- [TEXT BLOCK]
_ _ _ _ _
Nick Franklin is the  former Executive Vice President of Next Generation Experience at Walt Disney Parks and Resorts worldwide.  His duties include the development of new experiences at the Disney parks and resorts worldwide, and monitoring and enhancing user experience.
Prior to that, Franklin was Executive Vice President of Global Development and directed operations of Walt Disney Attractions Japan and Disneyland International, supporting Disney's association with The Oriental Land Company, the third-party operator of Tokyo Disney Resort in Japan.  Franklin was also responsible for the growth of new and existing Walt Disney Parks and Resorts, in particular Disney resorts in France, Hong Kong and Japan.

Franklin began his Disney career in Disney's Corporate Strategic Planning department, where his primary responsibility was working with Parks and Resorts on key decisions and long-term strategy for all of its business units. Franklin also was part of the ESPN Zone Opening Team. He was then promoted to Senior Vice President, International Development in 2003 where he oversaw the improvement of Disney Parks worldwide. Franklin was again promoted in 2007 to his former title. He left the company after 17 years of employment by personal choice, wishing to bring his unique strategic edge to other companies. As of April 14, 2015 he became the KB home executive vice president of strategic operations. In 2018, he became president of the Kelly Slater Wave Company, and became Senior Head of Management for Cain Intelligence in 2020.
_ _ _ _ _
- [PROVIDED INFORMATION]
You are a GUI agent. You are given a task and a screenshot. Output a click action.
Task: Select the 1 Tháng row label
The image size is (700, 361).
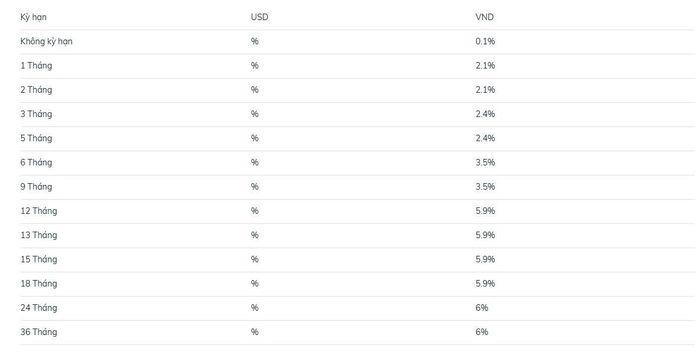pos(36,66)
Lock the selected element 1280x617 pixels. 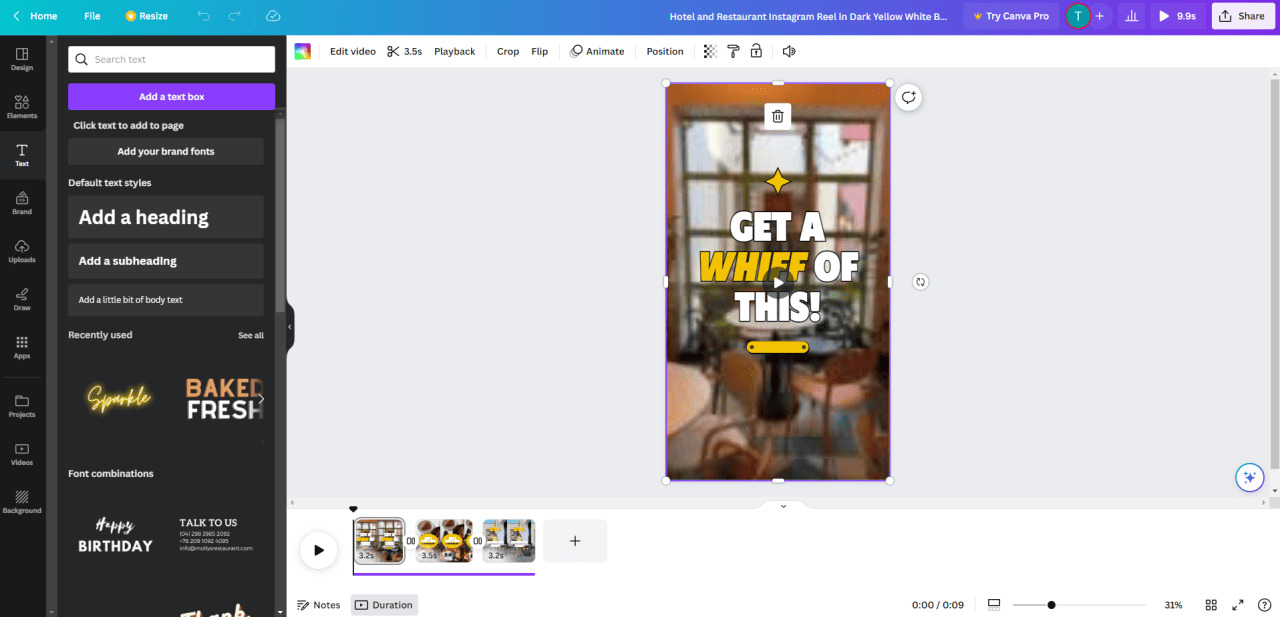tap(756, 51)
_ _ _ _ _
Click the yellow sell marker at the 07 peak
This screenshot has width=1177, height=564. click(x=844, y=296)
_ _ _ _ _
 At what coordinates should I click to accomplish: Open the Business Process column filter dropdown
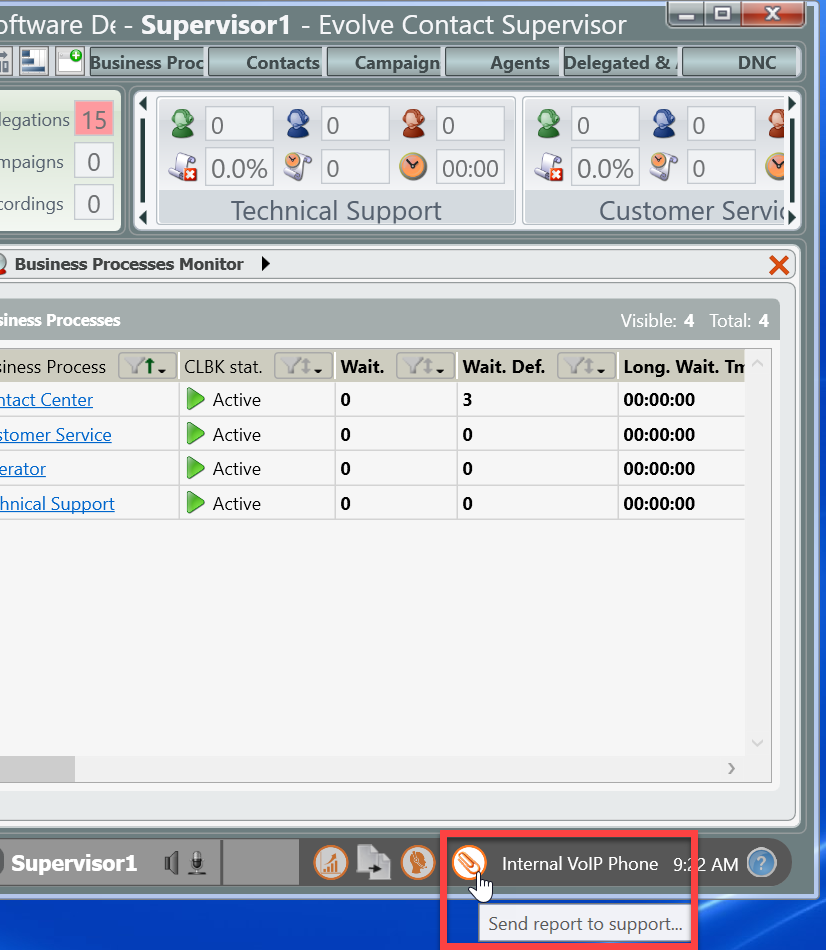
_ _ _ _ _
- [WRITTEN REQUEST]
Transcribe the passage in the text about Nick Franklin from "Nick Franklin is" up to and including "enhancing user experience.".

- [COMPLETE RESPONSE]
Nick Franklin is the  former Executive Vice President of Next Generation Experience at Walt Disney Parks and Resorts worldwide.  His duties include the development of new experiences at the Disney parks and resorts worldwide, and monitoring and enhancing user experience.